'Zebras' reach Gaza's zoo
Updated on 08 October 2009
Palestinian children in Gaza were delighted when confronted with two new zebras at their zoo - in reality donkeys painted with black stripes.
The zoo says they painted stripes onto the donkey so the children would feel they had seen a new animal, as it was too difficult and expensive to smuggle a real zebra in through Gaza's tunnels.
Nidal Barghouthi, whose father owns the Marah Land zoo, said the two female donkeys were striped using masking tape and women's hair dye applied with a paint-brush.
"We have made a striped donkey for two reasons.

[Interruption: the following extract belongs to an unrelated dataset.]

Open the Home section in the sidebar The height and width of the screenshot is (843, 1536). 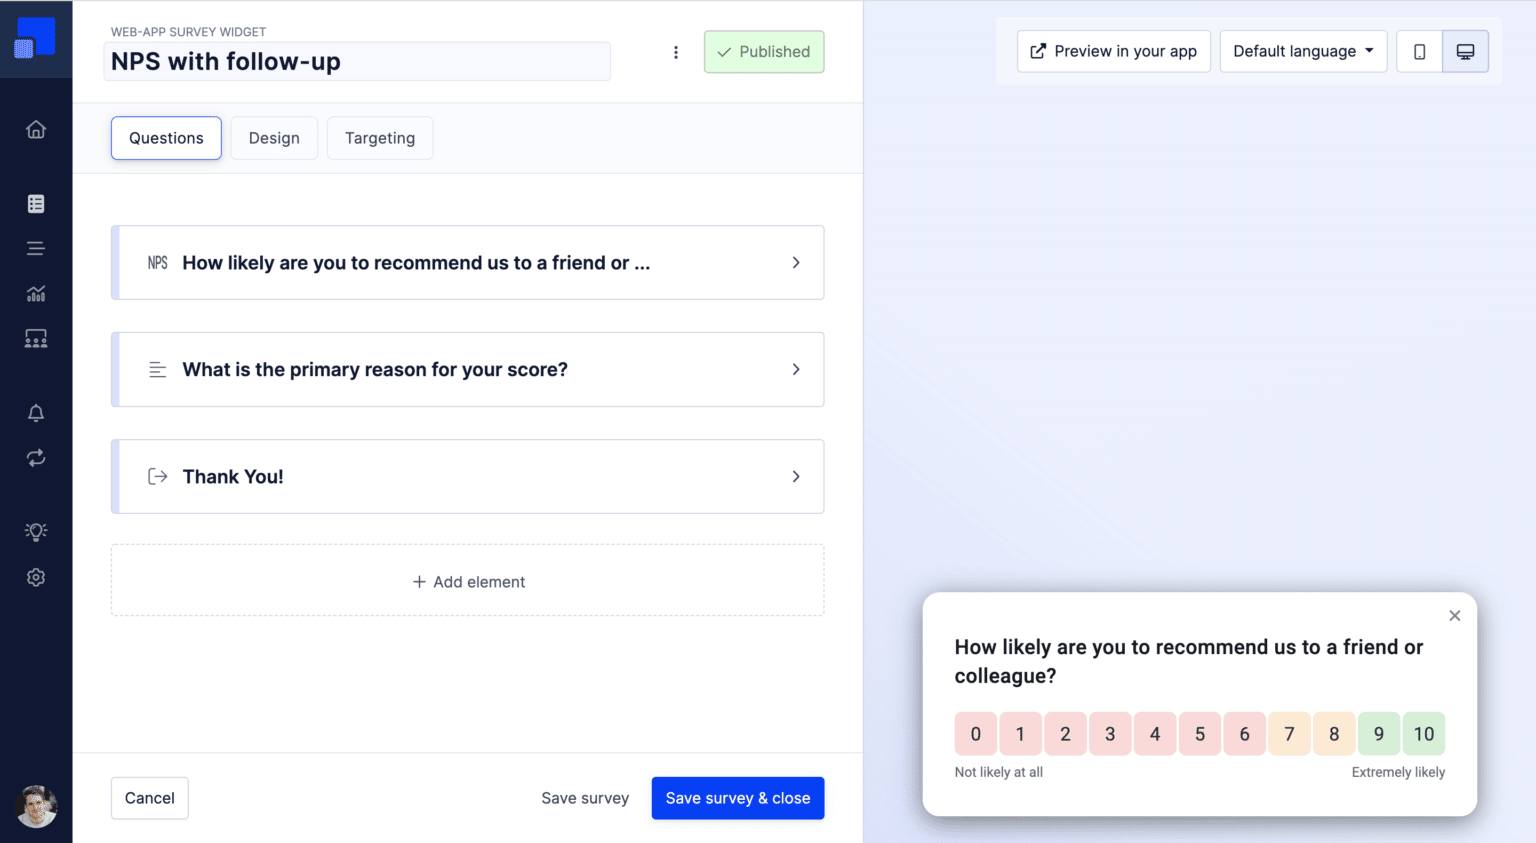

The first reason so that the children would see a striped donkey and think zebra and then they might feel like they saw a new animal today.

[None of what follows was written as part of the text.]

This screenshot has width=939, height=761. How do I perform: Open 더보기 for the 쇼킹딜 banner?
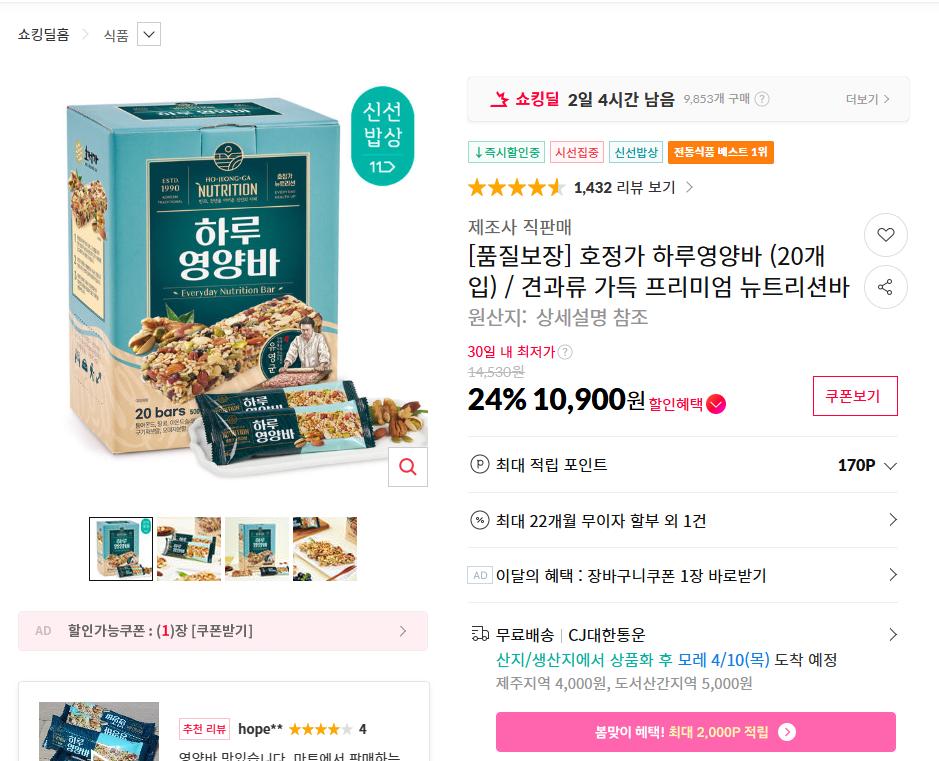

"The second reason is because it is difficult to get a striped donkey because it is very expensive and all the animals we get we smuggle them inside. It is difficult to get a wild donkey smuggled in and they are very expensive to bring," Barghouthi explains.
A real zebra would be too expensive to bring into Israel-blockaded Gaza via the smuggling tunnels under the border with Egypt, said owner Mohammed Bargouthi. Saying it would cost $40,000.
Gaza Palestinians are impoverished by their isolation under an Israeli embargo against its Islamist Hamas rulers who refuse to give up armed resistance against the Jewish state.